October 30, 1964: What’s the best way to practice lunar landings when you’ve never been to the moon? With the Lunar Landing Research Vehicle, of course! Although decidedly inelegant in appearance, astronauts relied on these engineering marvels for their practice.
A Lunar Landing Research Vehicle approaches maximum altitude at Armstrong Flight Research Center at Edwards Air Force Base in California. Image credit: NASA
While preparing for the Apollo moon landings, astronauts needed to practice the final vertical descent on Earth. While NASA considered an electronic simulator or a tethered device, they ultimately built a free-flying vehicle instead.

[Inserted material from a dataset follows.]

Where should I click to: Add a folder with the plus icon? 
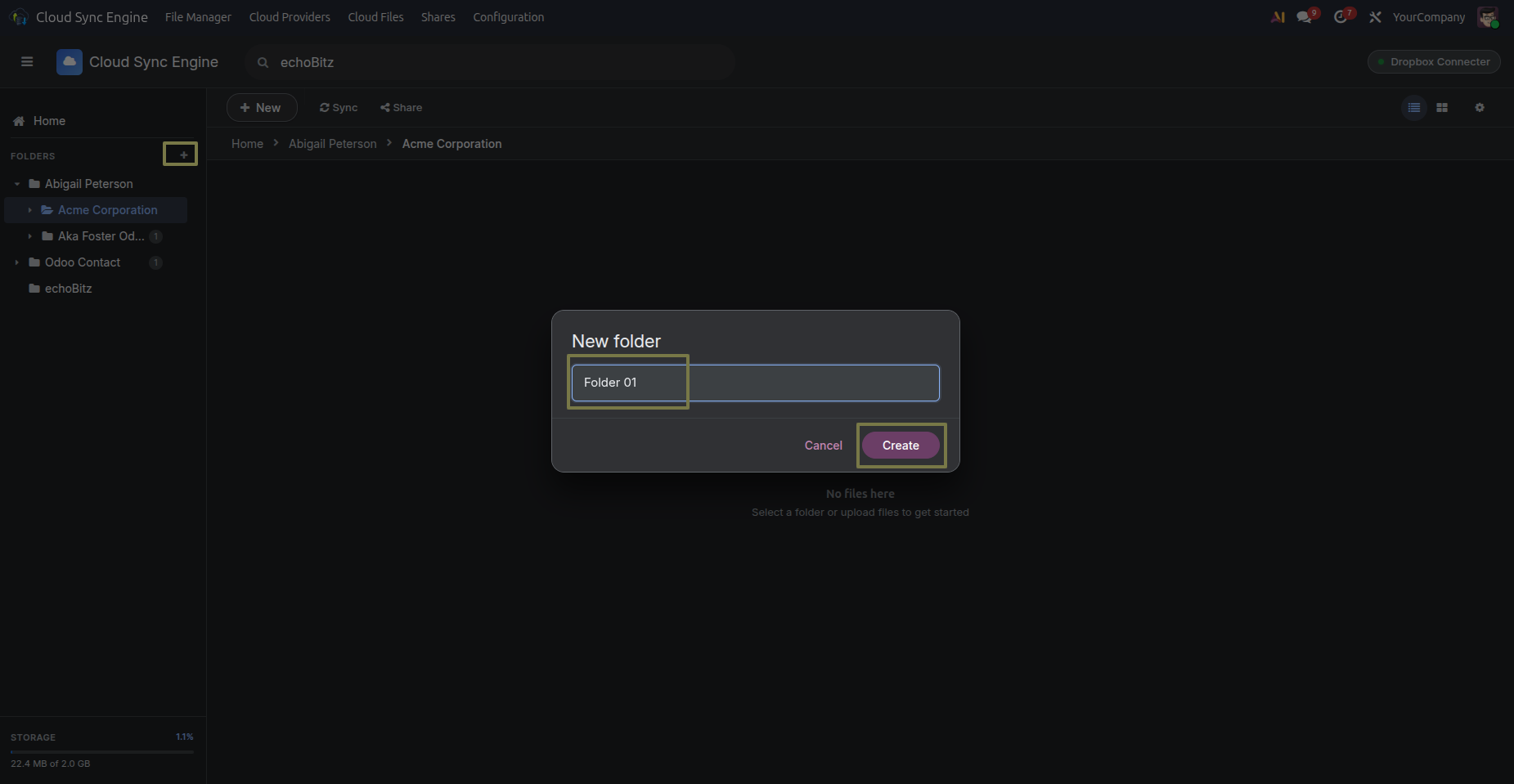tap(183, 155)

January 11, 1967: The Lunar Landing Research Vehicle in flight. Image credit: NASA
The Lunar Landing Research Vehicle (LLRV) required engineering magic to appropriately simulate 1/6th of the Earth’s gravity and transparent aerodynamic forces here at home. They did this with a single jet engine on a pair of gimbals to always point vertically. After boosting the simulator to its test-height, the engine would throttle back so that it cancelling out exactly 5/6th of the vehicle’s weight. Hydrogen peroxide rockets acted as the lander’s thrusters, run through computers that exactly countered any atmospheric impacts like wind while responding to the pilot’s commands so the craft maneuvered as it would on the moon. Even the vehicle’s restricted cockpit view helped astronauts train under similar constraints as the actual lunar modules.
October 30, 1964: Joe Walker pilots the Lunar Landing Research Vehicle (LLRV) number 1 on its first flight. Image credit: NASA
NASA research Joe Walker made the first test flight in Lunar Landing Research Vehicle number 1 on October 30, 1964 at Edwards Air Force Base in California. The three test flights finished under a minute, with the highest lifted to an altitude of only 3 meters (10 feet).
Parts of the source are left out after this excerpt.